Let's make that intuition more concrete:

Claim: capped_inc_2 works correctly for all values of unsigned long long on platforms where unsigned long long is 64 bits in size and integer arithmetic is modulo \(2^{64}\).

Proof: \(x\) is a 64 bit unsigned long long, therefore \(0 \le x \le \mathcal{M}\), where \(\mathcal{M} := 2^{64}-1\).

Cases:

  1. \(0 \le x < \mathcal{M}\): the test on line 1 evaluates to true, so line 2 is executed. \(x\) is less than the maximum representable value of unsigned long long, so the addition will not overflow. Therefore, on line 4, the value of \(x\) will be one greater than what it was on entry.
  2. \(x = \mathcal{M}\): the test on line 1 evaluates to false, so \(x\) is returned unchanged, in accordance with the definition of capped_inc_2.

\(\blacksquare\)

Our correctness proof has collapsed from eighteen quintillion lines to seven (or thereabouts). Instead of mechanically exercising the code against every possible input, we were able to reason about different subsets of the universe of all possible inputs and for each subset prove that the code did what we wanted it to do. That's very different from failing to expose any bugs and hoping we didn't miss any.

Next Steps

This was an example contrived to prove a point: that reasoning about code can yield results that testing cannot. Doing this with real-world, production code is far more complicated (and fascinating).

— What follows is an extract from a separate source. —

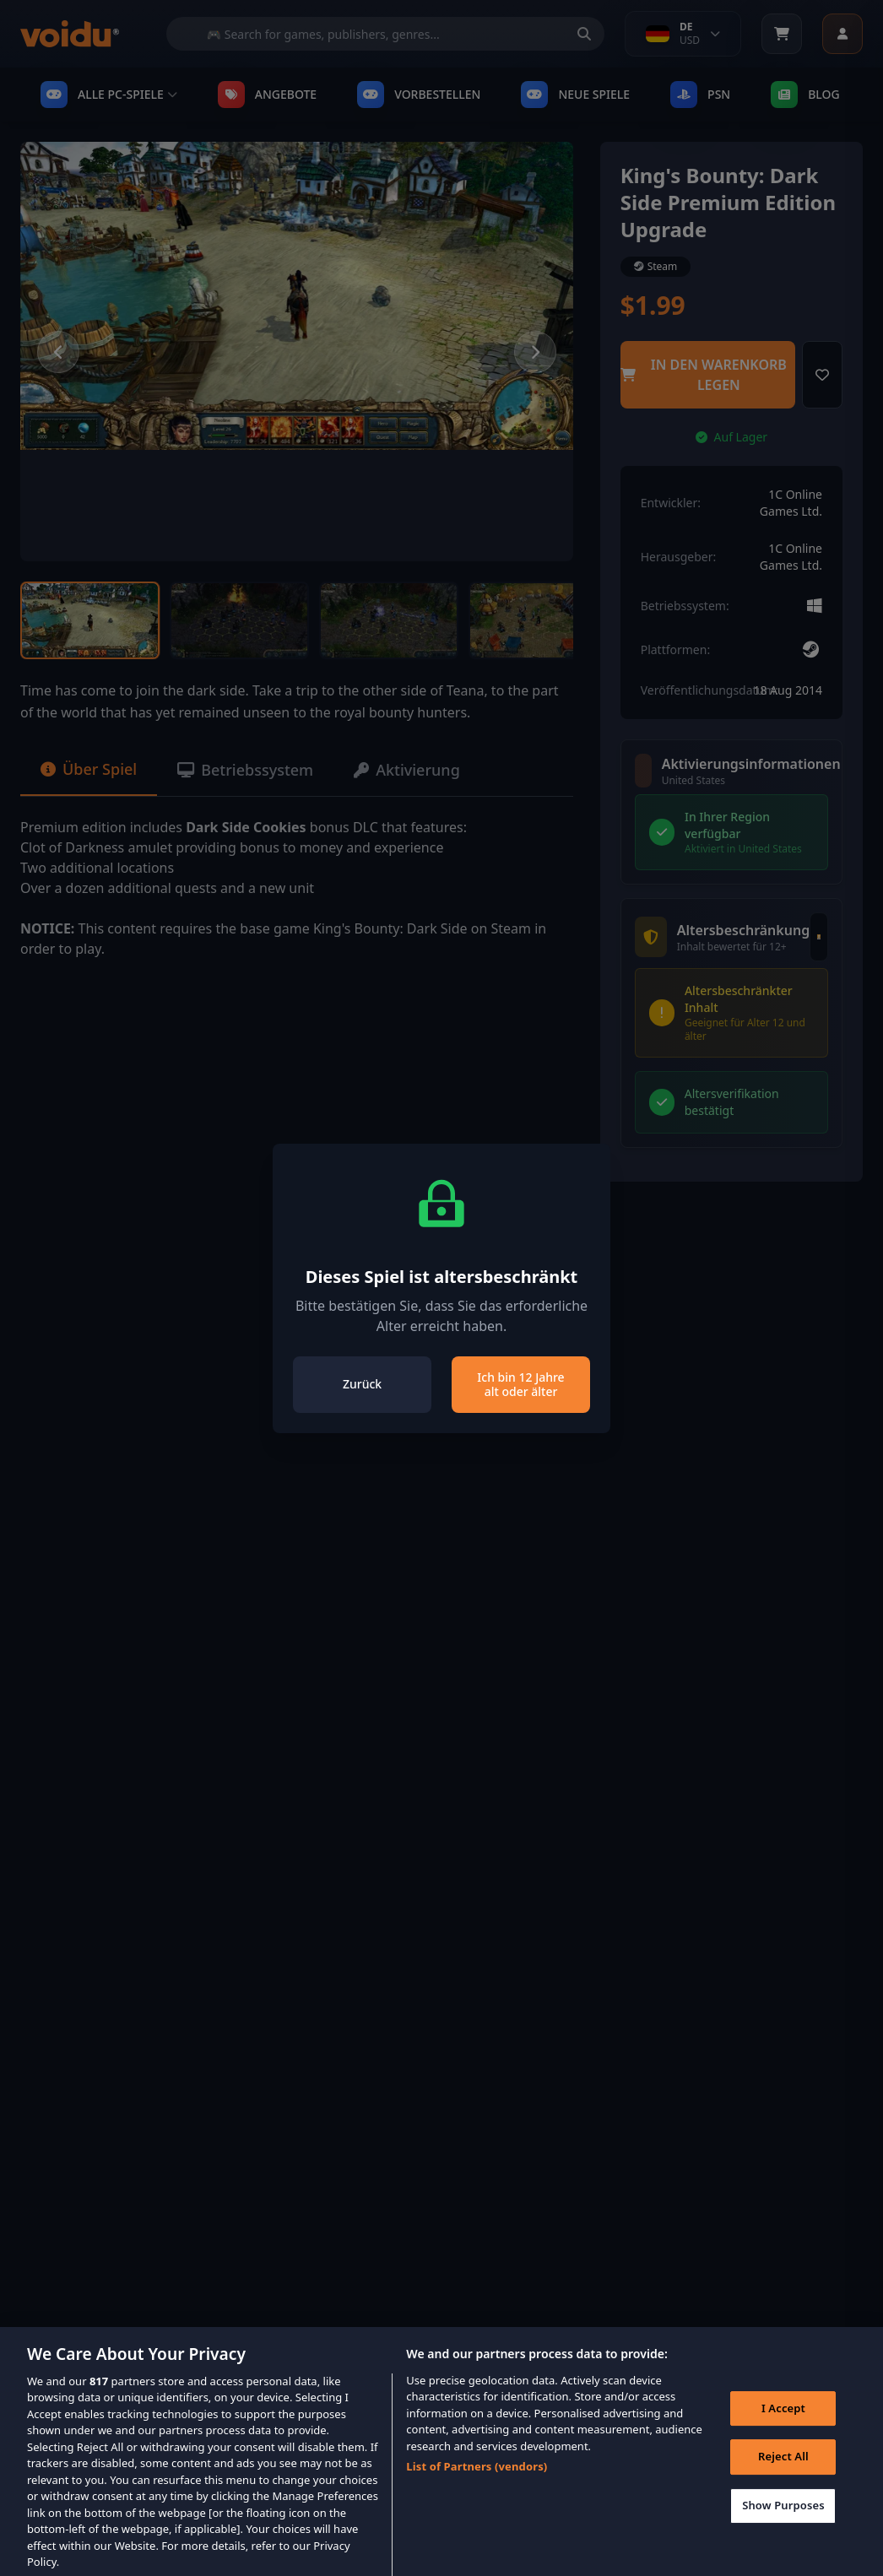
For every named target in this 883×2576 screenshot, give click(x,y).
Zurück (362, 1384)
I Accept (783, 2421)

I see two broad approaches to reasoning about code. I'll call them the formal approach & the informal approach. In the former, we use the techniques of formal reasoning to get a computer program to prove propositional statements about our code. In the latter, we design our code in such a way as to enlist the compiler in checking properties of our code.

Either way, I'd like to explore the idea of what I call "design for reasonability"; analogous to "design for testability", this is the idea that we should write code about which it is easy to reason.